Write each line out exactly, from the one containing "Open Ralph Beermeister client link" through the final line of the data, and keep pictures out of the copy.

◆ **Data for this task**
********************
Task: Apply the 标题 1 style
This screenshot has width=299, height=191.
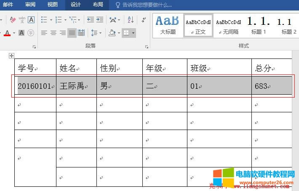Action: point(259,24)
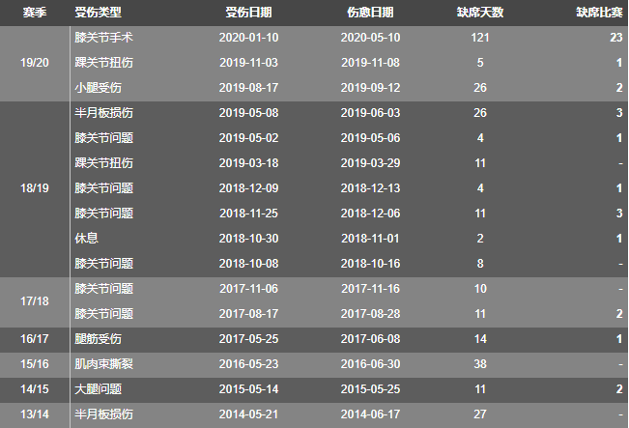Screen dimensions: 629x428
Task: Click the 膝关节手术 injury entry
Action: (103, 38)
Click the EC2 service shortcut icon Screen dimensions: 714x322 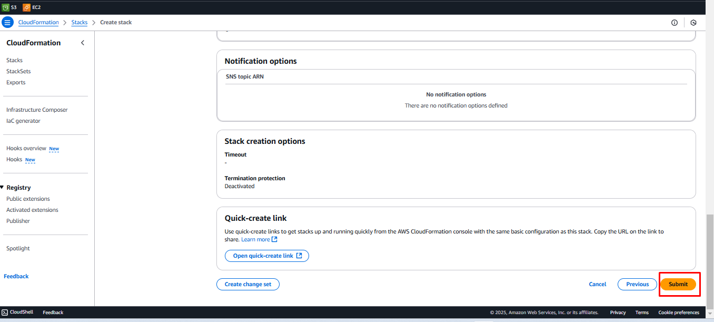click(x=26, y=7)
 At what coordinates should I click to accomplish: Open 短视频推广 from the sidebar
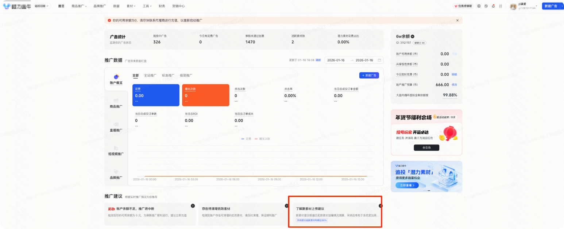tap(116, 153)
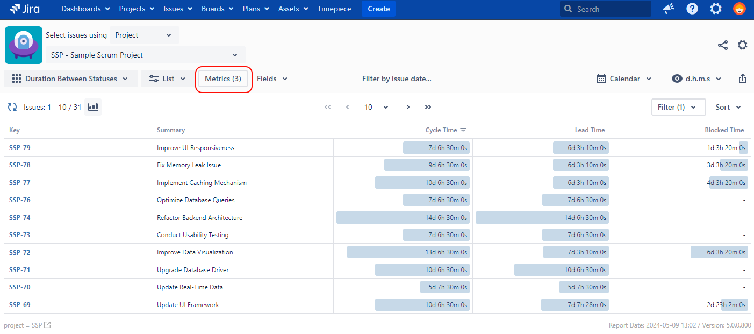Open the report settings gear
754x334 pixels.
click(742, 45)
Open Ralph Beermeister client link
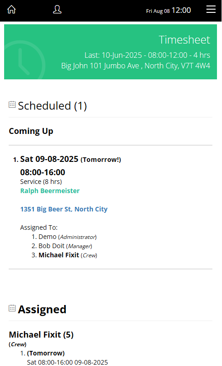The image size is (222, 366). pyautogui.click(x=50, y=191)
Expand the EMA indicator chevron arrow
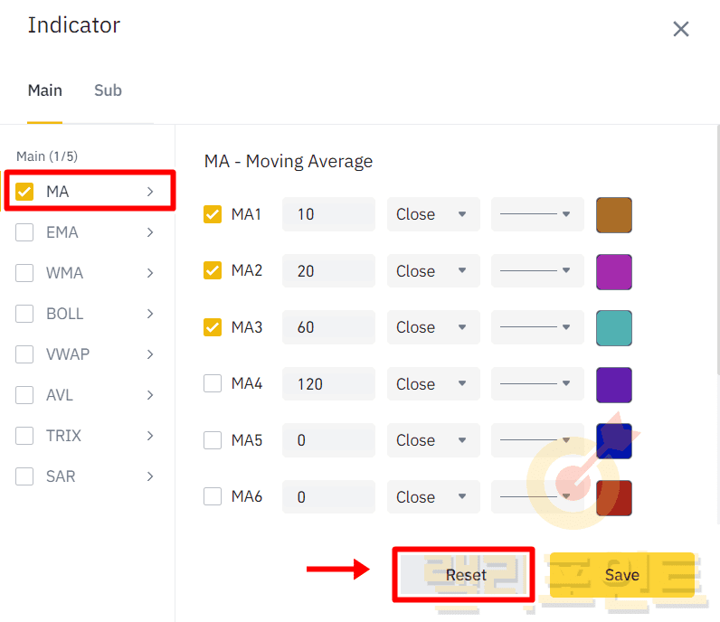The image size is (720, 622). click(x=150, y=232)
********************
◆ **Response to this task**
Open Ralph Beermeister client link
The image size is (222, 366). pyautogui.click(x=50, y=191)
Expand the EMA indicator chevron arrow
The image size is (720, 622). click(x=150, y=232)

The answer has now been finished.